Kullanıcı Oyu: 0 / 5

Yıldız etkin değilYıldız etkin değilYıldız etkin değilYıldız etkin değilYıldız etkin değil
 

FUZULİ - KEREM KIL KESME SAKİ İLTİFATUN Bİ-NEVALARDAN

GAZEL İNCELEMESİ
1) Kerem kıl kesme sâkî iltifâtun bî-nevâlardan
    Elünden geldiigi hayrı dirîğ etme gedâlardan

Ey sâkî, kerem et yoksullardan iltifatını kesme. Elinden gelen hayrı bu dilencilerden esirgeme.

İltifat dönüp bakmak manasınadır. Sâkî, gedalara dönüp bakıyordu, yani şarap sunuyordu. Bu dönüp bakmayı yani kadeh sunmayı kesmesin, devam etsin diyor. Sâkî, şarabı eli ile sunar. Sâkînin elinden gelen hayır, şarap kadehidir. Sâkî, aşkı ilham eden olduğuna nazaran sâkî aşkı sunuyor. Bu ise bir hayırdır.
Asıl şarap bir şer olduğuna göre, aşkın hayır olduğuna inanıyor. “Elinden geldiği”nin asıl manası: Kudretin müsaade ettiği kadardır. Fakat burada eline verdiğin şarap demektir.

2) Esîr-i gurbetüz biz senden özge âşinâmuz yoh
    Ayağun kesme başunçün bizüm mihnet-serâlardan

Biz gurbete esiriz, senden başka dostumuz yok. Kendi başının, hayatının selâmeti için bizim dert ve mihnet evlerimizden ayağım kesme.

Âşıklar, ervah âleminden anâsır âlemine düşmüşlerdir.
Dünya onlar için gurbettir.
Gurbete, yani dünyaya ve tabiî olarak dünya nimetlerine bağlanmışlardır. Burada Elest Bezmindeki şaraptan, yani aşktan başka onların dostları yoktur. Aşk, âşıkları Hakk'a götürür, dünya nimetlerinden feragat ettirir. Dünya onlar için bir dert evidir. Sâkî onları daimâ ziyaret etsin istiyor.
Ayak yine iki manâyadır: Sâkî mevzuubahs olduğuna göre ayak kadehtir. Bir de asıl manası ile ayaktır.
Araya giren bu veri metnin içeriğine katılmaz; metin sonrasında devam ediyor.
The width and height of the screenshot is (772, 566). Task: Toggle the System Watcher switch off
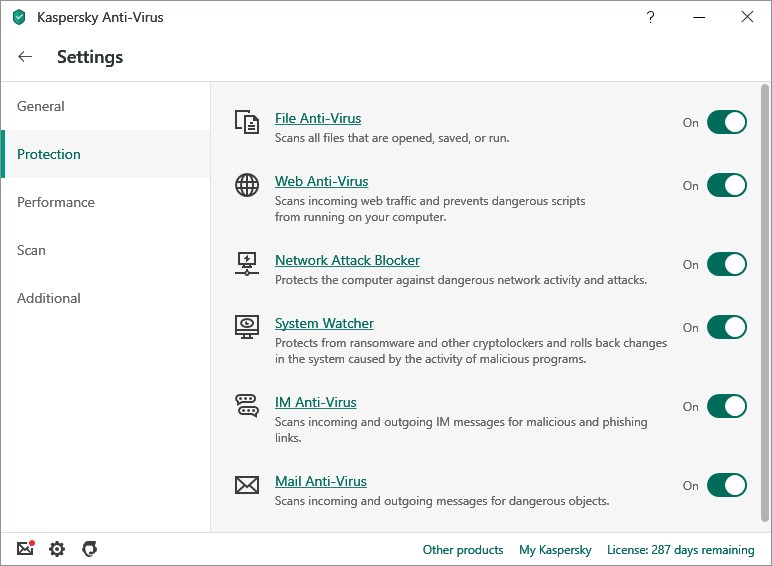tap(726, 327)
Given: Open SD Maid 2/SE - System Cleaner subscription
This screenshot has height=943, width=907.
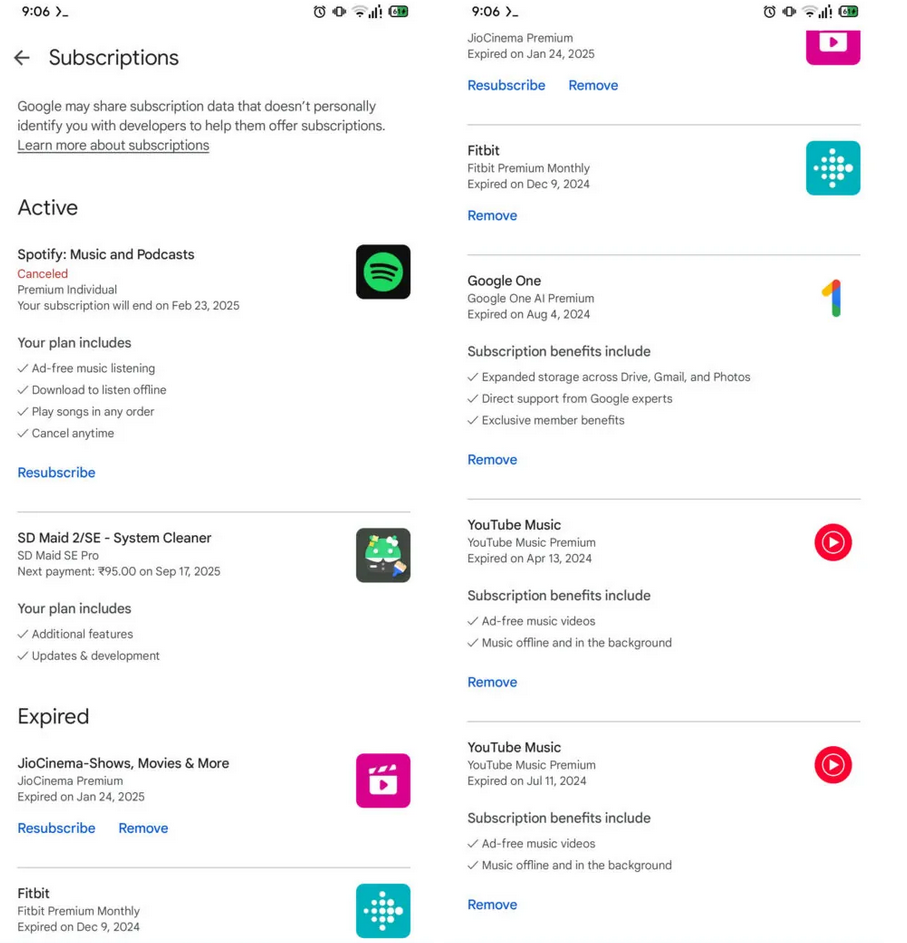Looking at the screenshot, I should (x=114, y=538).
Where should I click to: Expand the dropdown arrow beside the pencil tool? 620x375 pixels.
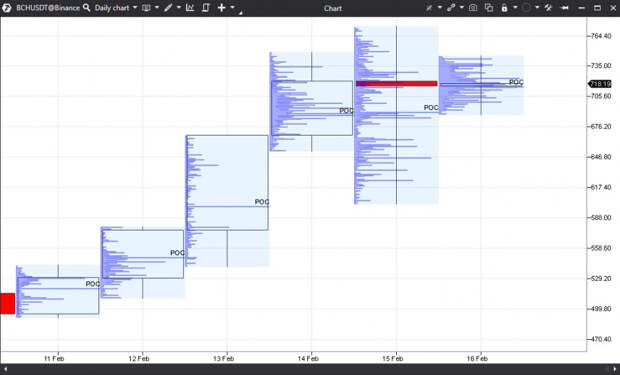tap(179, 8)
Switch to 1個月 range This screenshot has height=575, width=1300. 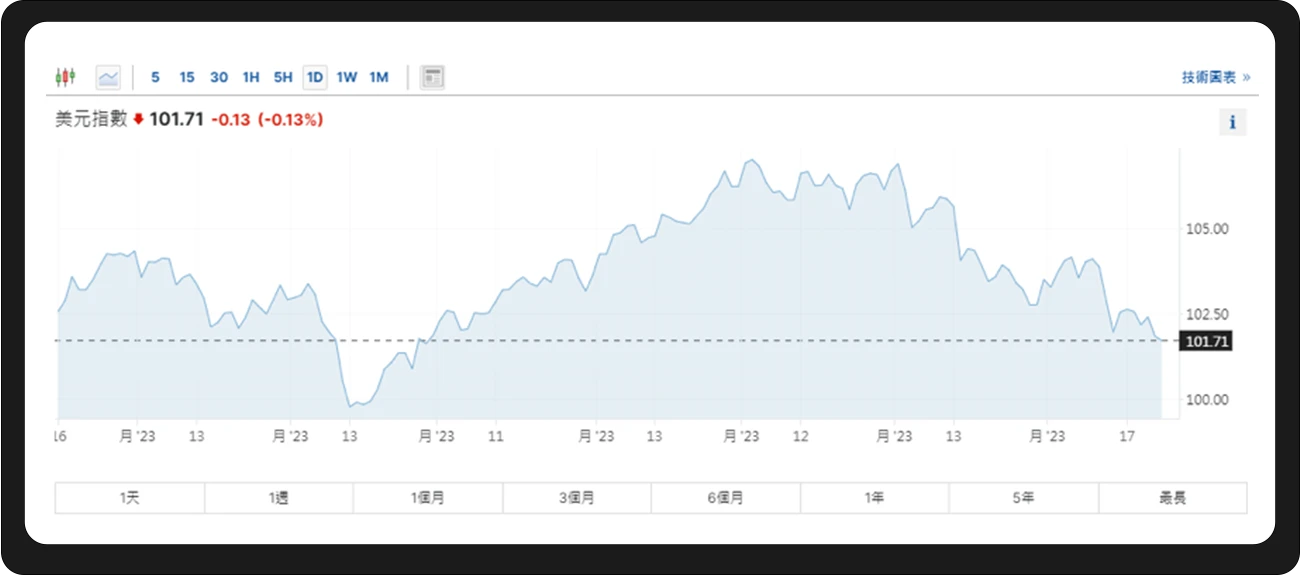click(x=428, y=497)
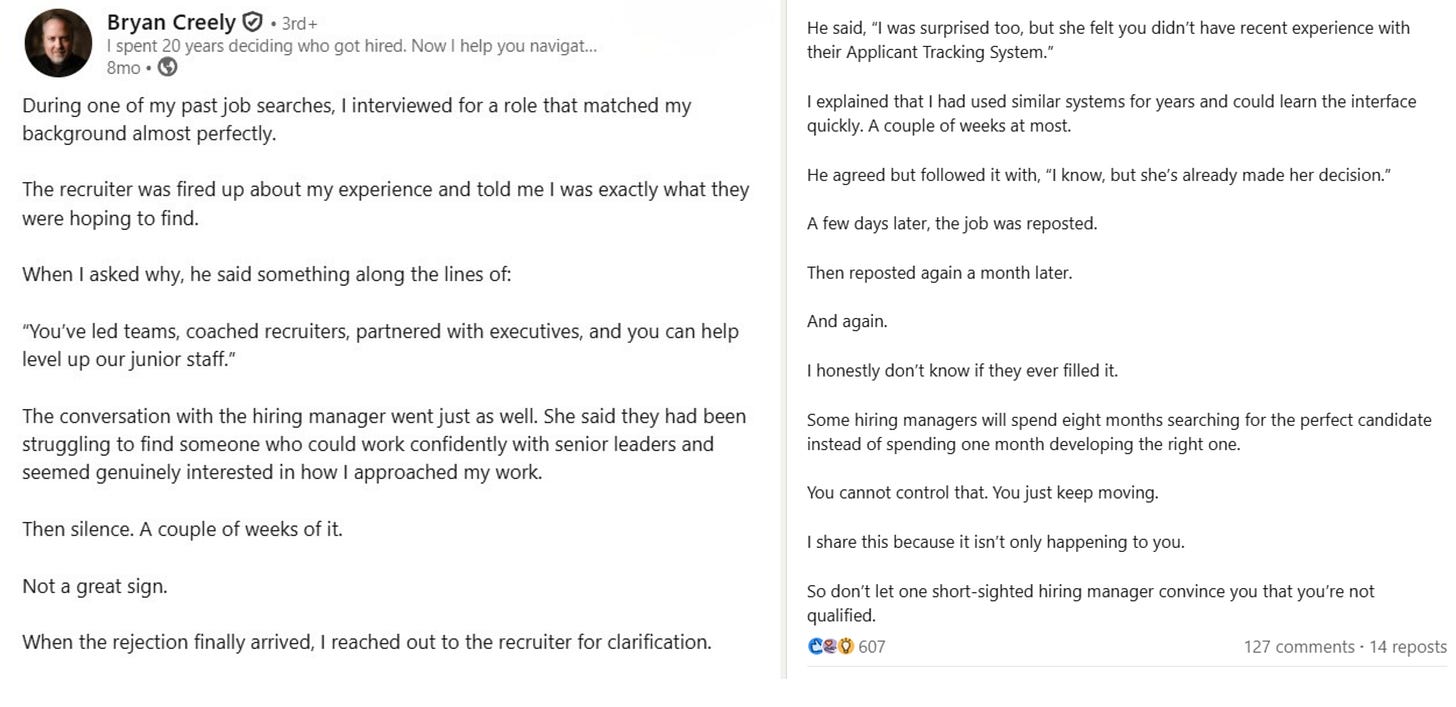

Ayağını kesmek, bir daha onun ziyaretine gitmemek demektir.

3) Sabâ kûyunda dil-dârun nedür üftâdeler hâli
   Bizüm yerden gelürsen bir haber ver âsinâlardan

Ey bahar rüzgârı, yârin diyârında âşıkların, düşkünlerin hâli nicedir? Bizim yerden geliyorsan, dostlardan bir haber ver.

Yârin diyârı âlem-i vahdettir. Orada âşıklar vardır. Bizim yerden dediği yer, asıl vatanı yani Elest Bezmidir. Oradaki dostlardan haber soruyor.
Sabâ, bahar rüzgârıdır. Bahar ise “adl” münasebetiyle İslâm'dır. Vahdet akîdesi İslâm tasavvufunda vardır. Başka bir din, o diyârdan haber vermez. Bunlar evvelce izah edilmişti.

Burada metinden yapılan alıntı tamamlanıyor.